吉田城は永正二年、今川氏親の命により牧野古白(まきのこはく)が築城した城だ。
だが、翌年古白が戦死すると、牧野氏と戸田氏の間で争奪戦を繰り返し城主が多々入れ替わる事となる。
更に、享禄二年には西三河の松平清康が侵攻し吉田城を攻略、松平氏の管轄となるが清康死後、再度牧野氏と戸田氏の間で争奪戦となる。
天文十五年、今川義元は牧野保成の要請を受け吉田城を攻撃落城させ、今川氏の管轄下に入ると吉田城は今川氏における東三河重要拠点となった。
その後、東三河:松平氏が弱体化すると松平氏を組み込んだ今川氏は東三河全域を管轄下に収めるも、永禄三年に起きた「桶狭間(おけはざま)の戦い」で今川義元が織田信長に討たれると、 今川氏の支配力が急劇に低下し松平家康(後の徳川家康)はこの機に今川氏から独立を行い、同八年に家康は吉田城を攻め立て攻略する。
吉田城を攻略した家康は城代に重臣:鳥居忠次(とりいただつぐ)を置き、遠江攻略の拠点となった。
天正十八年に家康は秀吉の命により、関東へ移封となると、池田輝政が城主となり吉田城の拡張に入るも、 慶長六年に輝政は播州・姫路へ移封された。

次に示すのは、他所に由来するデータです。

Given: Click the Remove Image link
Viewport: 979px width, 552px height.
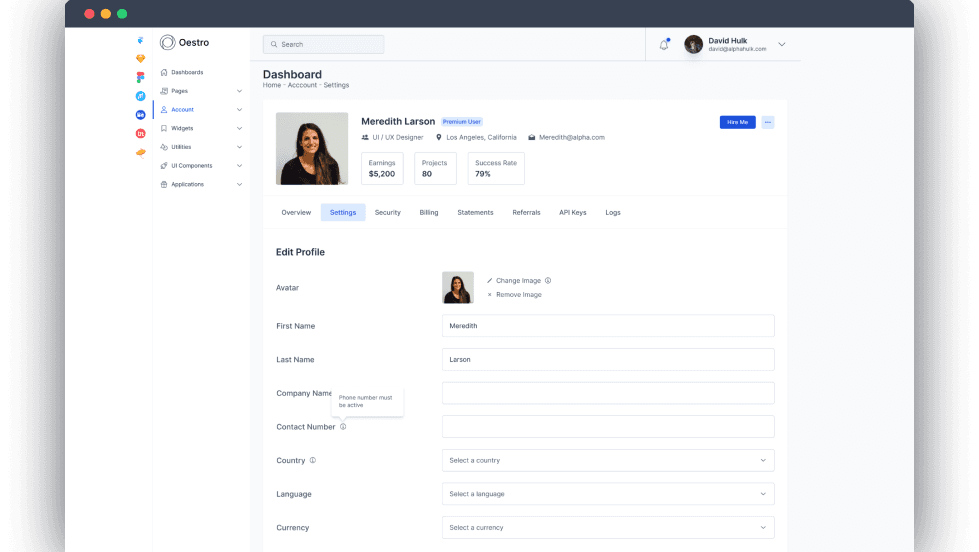Looking at the screenshot, I should point(519,295).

この時、拡張中の城は未完成のままだった。
その後、城主は国替えが頻繁に行われた為、腰を据えて未完の吉田城再着手に当れず、吉田城は未完成のまま明治時代を迎えた。


現在

  
  

現在、吉田城址は豊橋公園となっており、模擬鉄櫓や石垣などの遺構が残っている。
鉄櫓は豊川対岸から望むと、その雄姿を更に引き立てており豊橋のシンボルとなっている。
豊橋公園には石垣や土塁、曲輪など良好な形で残されており、駐車場から鉄櫓までの道筋を豊川川岸から進むと、その遺構を堪能出来るだろう。
本丸跡地は広大な広場となっており、吉田城が完成していたら現世にどのような形で残されていたか、興味は尽きない。